KVH: There is a network, and I do think that a younger generation -- and Steve has found this watching YouTube and others -- there's a younger generation getting their news from alternative sources. We still need to take on the big gatekeepers, because they police and vilify. But come on, I mean, there are openings which I think you know that they exist.
RS: Yes -- OK, I just want to complete the thought, though, of -- I'm talking about individual courage, now, aside from how you build movements. That's what we ask of our intellectuals, of our journalists, of our political spokespersons. I have -- OK, very few people have pointed out -- and by the way, I think Israel has the right to assert its views. I think Netanyahu can come to Congress and say whatever he wants. But it was breaking with tradition. He attacked Obama on his most important foreign policy victory, which was the arms deal with Iran, which I happen to support. I think it would be really unwise to destroy it. OK. However, that's what Israel wanted.
So my last question to you is when I look at this situation, the reason I say it's so nutty, Professor Cohen, it seems to me Putin is the guy who got screwed over whatever he was hoped to be gained by Trump winning. Russia still has sanctions; NATO's still moving very close to their heartland. Arms control agreements are being torn asunder. And so as opposed to, for instance, Israel, which got Trump's foreign policy vis-a-vis Iran, for example, is Netanyahu's policy, what did Putin get from this?
SC: Well, and he's criticized for that. I mean, first of all, the Kremlin did not do anything to help put Trump in the White House. There's zero evidence. Moreover, there are maybe a half a dozen major newspapers in Russia that are close to the Kremlin. So if you want to know what the debates are inside the Kremlin, inside the 30 or 40 people, "the collective Putin" as he's called in Russia, you read these newspapers. And during the electoral presidential campaign in 2016, in these Russian newspapers was a grave uncertainty of which candidate would be better for Russia, Trump or Clinton.
Russia has traditionally preferred the candidate they know, the devil they know. And they assumed that Mrs. Clinton would turn out to be just another American who would talk tough about Russia, but would do business. And they liked her husband. After all, they gave him $500,000 for a speech in Moscow about that time, talk about exchanging money. They worried about Trump; they didn't mind some of the things he said, but they thought he was kind of off the wall and unpredictable. And the Kremlin doesn't like unpredictability, particularly when it's trying to rebuild Russia.

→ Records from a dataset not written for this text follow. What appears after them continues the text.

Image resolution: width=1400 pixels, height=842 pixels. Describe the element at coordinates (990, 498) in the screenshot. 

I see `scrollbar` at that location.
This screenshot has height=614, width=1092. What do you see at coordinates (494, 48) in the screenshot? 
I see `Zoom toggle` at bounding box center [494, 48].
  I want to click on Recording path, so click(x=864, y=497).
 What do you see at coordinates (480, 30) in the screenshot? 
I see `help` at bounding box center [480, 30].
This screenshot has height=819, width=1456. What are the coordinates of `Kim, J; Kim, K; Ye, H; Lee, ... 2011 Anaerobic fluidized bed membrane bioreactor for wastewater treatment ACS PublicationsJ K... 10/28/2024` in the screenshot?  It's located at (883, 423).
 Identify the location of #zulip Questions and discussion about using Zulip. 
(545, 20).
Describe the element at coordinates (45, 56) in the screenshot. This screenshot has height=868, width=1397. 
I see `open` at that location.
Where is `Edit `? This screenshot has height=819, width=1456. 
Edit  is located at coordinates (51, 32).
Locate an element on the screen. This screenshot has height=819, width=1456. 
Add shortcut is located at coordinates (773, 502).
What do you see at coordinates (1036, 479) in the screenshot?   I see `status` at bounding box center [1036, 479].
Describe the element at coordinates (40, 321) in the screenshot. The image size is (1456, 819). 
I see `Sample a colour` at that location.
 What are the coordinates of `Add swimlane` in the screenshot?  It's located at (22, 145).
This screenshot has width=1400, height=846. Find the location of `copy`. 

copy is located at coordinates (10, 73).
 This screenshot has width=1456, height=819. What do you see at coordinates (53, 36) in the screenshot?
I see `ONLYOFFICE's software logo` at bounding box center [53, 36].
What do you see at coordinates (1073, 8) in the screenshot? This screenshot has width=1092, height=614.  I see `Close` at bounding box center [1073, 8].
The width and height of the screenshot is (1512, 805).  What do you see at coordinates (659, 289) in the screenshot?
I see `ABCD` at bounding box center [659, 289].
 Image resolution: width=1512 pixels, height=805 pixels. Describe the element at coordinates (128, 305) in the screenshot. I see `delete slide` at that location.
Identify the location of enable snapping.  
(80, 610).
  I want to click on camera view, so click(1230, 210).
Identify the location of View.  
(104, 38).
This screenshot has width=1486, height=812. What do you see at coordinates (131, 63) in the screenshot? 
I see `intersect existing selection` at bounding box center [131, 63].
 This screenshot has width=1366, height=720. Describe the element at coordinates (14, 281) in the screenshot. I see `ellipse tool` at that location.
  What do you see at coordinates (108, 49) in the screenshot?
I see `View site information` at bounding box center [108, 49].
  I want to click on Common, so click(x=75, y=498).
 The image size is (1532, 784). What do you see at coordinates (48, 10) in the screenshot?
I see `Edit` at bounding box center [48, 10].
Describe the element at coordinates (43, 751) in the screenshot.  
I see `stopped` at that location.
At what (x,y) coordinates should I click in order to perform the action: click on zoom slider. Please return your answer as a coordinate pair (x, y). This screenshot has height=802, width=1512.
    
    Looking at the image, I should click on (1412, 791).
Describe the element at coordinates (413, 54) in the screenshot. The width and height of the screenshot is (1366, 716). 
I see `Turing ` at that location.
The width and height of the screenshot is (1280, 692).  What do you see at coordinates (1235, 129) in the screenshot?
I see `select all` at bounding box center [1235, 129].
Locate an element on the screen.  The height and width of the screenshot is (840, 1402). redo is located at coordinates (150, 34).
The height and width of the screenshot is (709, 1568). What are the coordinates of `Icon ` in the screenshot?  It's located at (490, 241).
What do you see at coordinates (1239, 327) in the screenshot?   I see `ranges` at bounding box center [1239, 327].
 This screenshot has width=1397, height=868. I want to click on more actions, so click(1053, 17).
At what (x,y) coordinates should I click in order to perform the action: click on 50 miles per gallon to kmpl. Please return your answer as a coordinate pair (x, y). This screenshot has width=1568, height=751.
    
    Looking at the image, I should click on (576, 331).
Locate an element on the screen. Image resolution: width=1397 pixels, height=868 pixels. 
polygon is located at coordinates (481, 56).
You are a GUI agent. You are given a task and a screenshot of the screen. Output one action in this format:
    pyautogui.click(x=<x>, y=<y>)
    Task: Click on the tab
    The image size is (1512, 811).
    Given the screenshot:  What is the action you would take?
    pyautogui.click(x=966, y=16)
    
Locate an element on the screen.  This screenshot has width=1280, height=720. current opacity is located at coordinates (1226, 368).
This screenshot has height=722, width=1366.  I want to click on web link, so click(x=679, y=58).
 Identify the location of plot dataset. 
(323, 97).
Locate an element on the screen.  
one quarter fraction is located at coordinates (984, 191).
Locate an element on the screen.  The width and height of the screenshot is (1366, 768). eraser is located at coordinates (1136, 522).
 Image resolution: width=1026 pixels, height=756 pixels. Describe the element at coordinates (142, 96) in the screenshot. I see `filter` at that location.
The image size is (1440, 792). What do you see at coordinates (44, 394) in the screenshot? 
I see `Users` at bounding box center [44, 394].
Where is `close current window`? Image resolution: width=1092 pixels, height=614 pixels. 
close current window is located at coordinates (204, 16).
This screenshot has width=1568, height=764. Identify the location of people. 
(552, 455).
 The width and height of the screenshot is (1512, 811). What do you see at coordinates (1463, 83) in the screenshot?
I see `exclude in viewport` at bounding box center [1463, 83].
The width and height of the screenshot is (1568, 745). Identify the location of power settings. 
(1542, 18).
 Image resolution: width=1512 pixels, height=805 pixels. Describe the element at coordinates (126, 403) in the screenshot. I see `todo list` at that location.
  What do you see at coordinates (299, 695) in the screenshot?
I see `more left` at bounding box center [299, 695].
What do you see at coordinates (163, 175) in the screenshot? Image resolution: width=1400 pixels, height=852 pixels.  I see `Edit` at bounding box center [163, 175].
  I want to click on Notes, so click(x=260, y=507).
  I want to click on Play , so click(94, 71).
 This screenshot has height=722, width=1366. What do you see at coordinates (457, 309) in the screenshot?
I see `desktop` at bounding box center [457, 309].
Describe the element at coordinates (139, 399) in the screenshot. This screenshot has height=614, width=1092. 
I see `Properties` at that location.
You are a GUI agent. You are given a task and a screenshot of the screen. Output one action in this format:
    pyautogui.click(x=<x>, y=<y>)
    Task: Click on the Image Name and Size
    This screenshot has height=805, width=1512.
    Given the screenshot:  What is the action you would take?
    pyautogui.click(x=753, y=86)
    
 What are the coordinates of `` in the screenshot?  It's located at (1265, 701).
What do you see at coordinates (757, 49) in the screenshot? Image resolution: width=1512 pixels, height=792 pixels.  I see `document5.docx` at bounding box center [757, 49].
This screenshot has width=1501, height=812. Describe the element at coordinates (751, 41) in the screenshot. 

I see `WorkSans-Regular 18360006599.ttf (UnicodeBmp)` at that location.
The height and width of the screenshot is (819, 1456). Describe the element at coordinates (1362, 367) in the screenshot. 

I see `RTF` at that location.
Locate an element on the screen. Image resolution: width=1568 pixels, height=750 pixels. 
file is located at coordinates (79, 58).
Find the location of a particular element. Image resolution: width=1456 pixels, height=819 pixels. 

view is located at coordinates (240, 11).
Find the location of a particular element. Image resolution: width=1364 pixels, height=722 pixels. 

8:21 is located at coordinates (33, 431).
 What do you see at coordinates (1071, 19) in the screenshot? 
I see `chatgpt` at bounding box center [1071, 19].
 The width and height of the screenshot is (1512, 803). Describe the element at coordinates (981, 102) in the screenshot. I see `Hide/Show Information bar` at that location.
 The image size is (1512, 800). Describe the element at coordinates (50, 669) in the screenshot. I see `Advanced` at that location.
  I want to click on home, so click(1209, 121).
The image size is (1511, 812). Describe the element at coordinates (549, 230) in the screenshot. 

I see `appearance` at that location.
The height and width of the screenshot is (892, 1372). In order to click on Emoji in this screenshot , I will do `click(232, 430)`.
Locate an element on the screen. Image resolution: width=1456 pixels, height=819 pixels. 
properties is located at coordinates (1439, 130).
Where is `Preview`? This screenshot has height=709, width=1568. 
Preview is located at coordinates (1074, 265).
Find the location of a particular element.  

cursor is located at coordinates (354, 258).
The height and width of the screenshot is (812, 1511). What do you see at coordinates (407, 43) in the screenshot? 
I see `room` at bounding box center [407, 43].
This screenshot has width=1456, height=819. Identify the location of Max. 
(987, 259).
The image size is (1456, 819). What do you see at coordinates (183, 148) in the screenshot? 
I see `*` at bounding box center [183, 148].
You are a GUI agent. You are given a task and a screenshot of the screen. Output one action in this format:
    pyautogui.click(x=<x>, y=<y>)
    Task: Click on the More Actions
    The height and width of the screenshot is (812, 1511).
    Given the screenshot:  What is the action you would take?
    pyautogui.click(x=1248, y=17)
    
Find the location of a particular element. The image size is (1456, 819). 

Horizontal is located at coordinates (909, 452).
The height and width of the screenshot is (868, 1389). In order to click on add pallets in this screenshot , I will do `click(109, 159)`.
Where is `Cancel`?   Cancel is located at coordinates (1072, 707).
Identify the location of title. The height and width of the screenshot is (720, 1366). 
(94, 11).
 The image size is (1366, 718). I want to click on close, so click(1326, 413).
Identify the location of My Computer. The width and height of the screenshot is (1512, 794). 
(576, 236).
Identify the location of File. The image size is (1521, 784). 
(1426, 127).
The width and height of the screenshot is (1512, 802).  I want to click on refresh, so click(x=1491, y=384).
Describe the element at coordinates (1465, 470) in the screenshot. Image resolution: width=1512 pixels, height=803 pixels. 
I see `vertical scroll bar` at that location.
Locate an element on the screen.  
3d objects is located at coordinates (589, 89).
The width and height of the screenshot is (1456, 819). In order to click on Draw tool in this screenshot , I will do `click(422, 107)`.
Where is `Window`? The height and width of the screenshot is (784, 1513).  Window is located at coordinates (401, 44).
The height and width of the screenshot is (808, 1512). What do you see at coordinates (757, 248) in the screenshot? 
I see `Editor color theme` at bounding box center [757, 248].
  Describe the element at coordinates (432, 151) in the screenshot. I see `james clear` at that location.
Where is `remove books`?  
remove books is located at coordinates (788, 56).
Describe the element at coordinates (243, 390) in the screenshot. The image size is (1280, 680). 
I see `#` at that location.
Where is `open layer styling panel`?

So there's no evidence that they helped Trump; there's not clear evidence that they actually preferred Trump. I mean, this was a debate that went on. So a lot of this is made up in the United States and projected. You used the word "optimist" before; I end by adapting an adage that Russian intellectuals like to use when asked if they're optimist or pessimist about this situation. And they say like this: well, a pessimist thinks things cannot possibly get worse. And an optimist knows they can.
RS: Well, that's a good note on which to end this. I want, first of all, I want to thank Katrina vanden Heuvel for being here, and I want to make it very clear I think The Nation magazine has been the most important political magazine this country has had in its long history. What is it now, a hundred and --
KVH: A hundred and fifty-four years. Thank you, Bob.